The two obvious errors

The first obvious error that we commit-- usually a well-hidden error, since it insulates itself in a buffer of very effective denial that feeds on weariness, which is always available-- is that we issue ourselves a "hall pass." By that I mean an excuse to not bother working under other sets of conditions. When the conditions we like to work under (or from experience at any rate believe we can work under) come along, we agree with ourselves that we will try something, and when they go away, we just stop bothering. It's like we can go on a holiday whenever things don't suit us. This particular error might have something to do with Mr. Gurdjieff's adage to "like what it does not like." It may well be that the conditions when we least want to work are the most important ones for us to make an effort in.

The second obvious error is that we begin to lean on specific circumstances for our work. For example, let's say that I have low back pain. (And, at many times in my life, I have.) Or let's say there's this particular individual who I have a really difficult time with--I always have a negative reaction to them. If I see such a situation, understand it as an opportunity for work, and begin to center my struggle around that particular issue, I become myopic. I actually get taken by a specific point of my work, and end up sitting in it, milling around. So you see, it's quite easy to literally get identified with points of one's work.
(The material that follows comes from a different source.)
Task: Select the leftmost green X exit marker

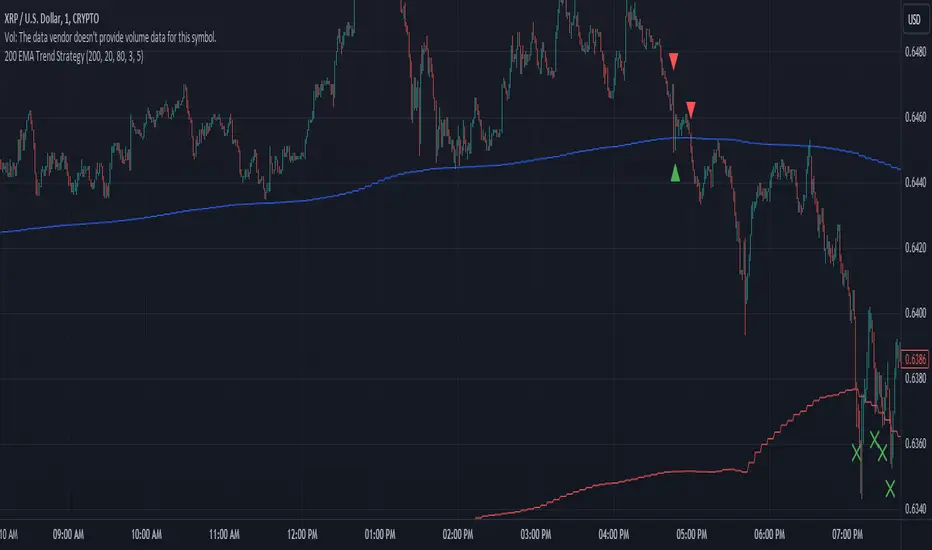Action: point(857,453)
I think we all do this. The trick is to learn to work within many different sets of circumstances, in many different conditions, with many different people, under many different sets of demands. What is needed is a suppleness: the willingness to remain on ones toes, and remain in touch with an inner quality, a finer vibration of inner energy, at all possible times and in all possible circumstances.

The three hang-ups

We don't want to get hung up on the mental and psychological aspects of our work -- which are mediated by the conceptual mind, and are usually our first and greatest obstacle.
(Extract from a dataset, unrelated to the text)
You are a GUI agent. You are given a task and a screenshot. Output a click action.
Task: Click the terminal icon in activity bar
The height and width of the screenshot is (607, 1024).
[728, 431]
We don't want to get hung up on the physical aspects of our work, where we begin to see energy within us and become identified with it, so that the energy itself takes us. This would be to become too inward, instead of striking a balance between the two parts. A great temptation.
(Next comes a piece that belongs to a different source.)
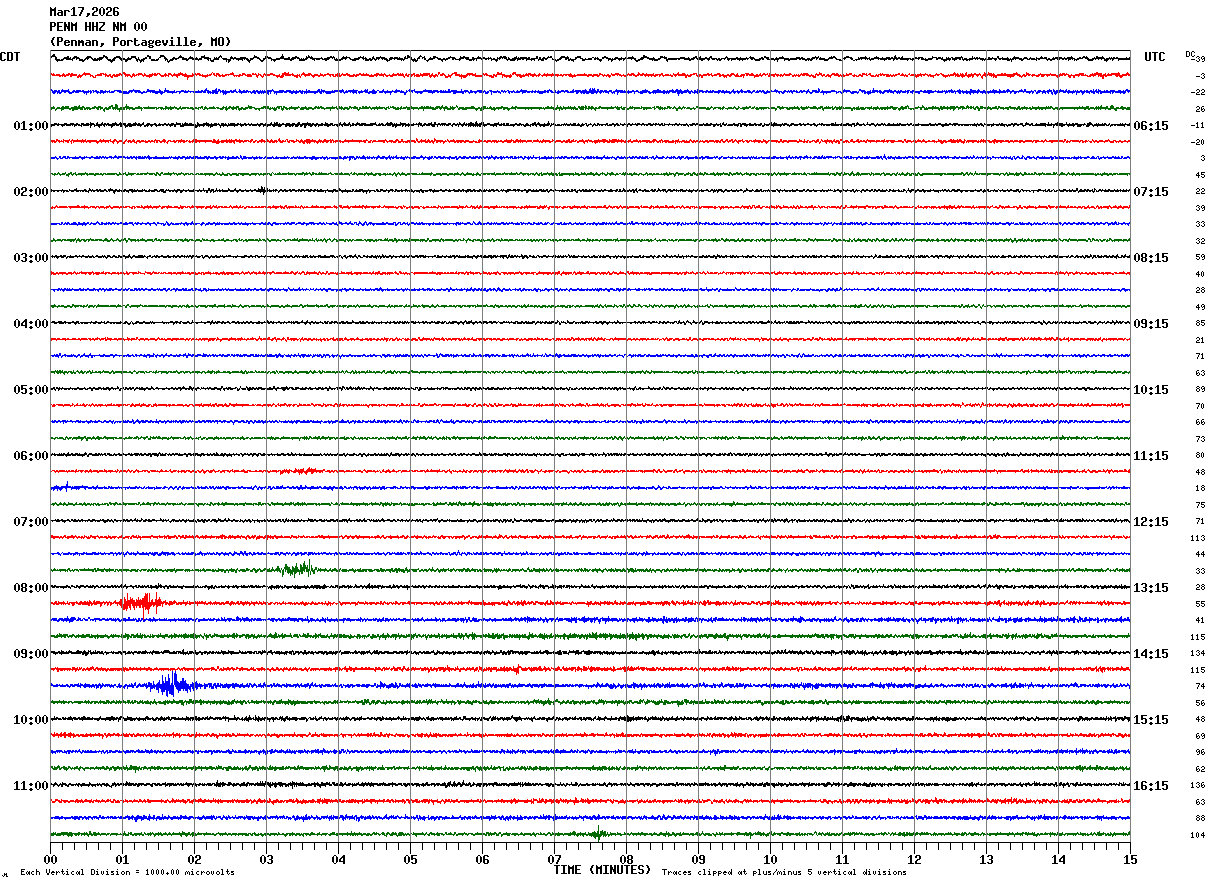Select the 02:00 CDT time label
This screenshot has width=1210, height=886.
[31, 192]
We don't want to get hung up on the emotional aspects of our work, which have enormous force and can perhaps, once they manifest, become more interesting and attractive than any other single aspect of work, since all inner work ultimately centers around the necessity of investing more deeply in them.

All three of these partial approaches to work, each one of which begins with a completely valid and legitimate effort on the part of one of the major centers, can keep someone very busy indeed. The difficulty is that by focusing on one aspect of work, we lose sight of the relationship that is needed.

And absolutely everything in this work is about seeing the relationship.

It might well appear as though I am playing a bit fast and free with the whole idea of wrong work of centers here. But I don't think so. After all, all work within the being is done by the centers. Every time they get attracted to something that is habitual, provokes identification, or relies on a monotonous regularity to achieve a bogus equilibrium, they aren't working properly.

And yes, that leads us to the obvious conclusion that they never work properly.

Not a surprise.

The whole point is to stand in the middle of this mess we live in and see it. Not manipulate it, not judge it, not try to fix it. Just see it.

Even up here on our relatively macroscopic level, we are still actively engaged in the mediation of a quantum activity, resolving the Heisenberg uncertainty principle, as it were--in much the same way that the mere presence of an observer changes the outcome of an experiment. The action of the attention itself, as it learns to exist within this set of conditions, changes the conditions by its very presence alone.

And the way that it manages to do that is by being present without any thoughts that emanate from work that is being done incorrectly--for example, all the thoughts that the conceptual mind routinely applies to define and control what it sees.

May your roots find water, and your leaves know sun.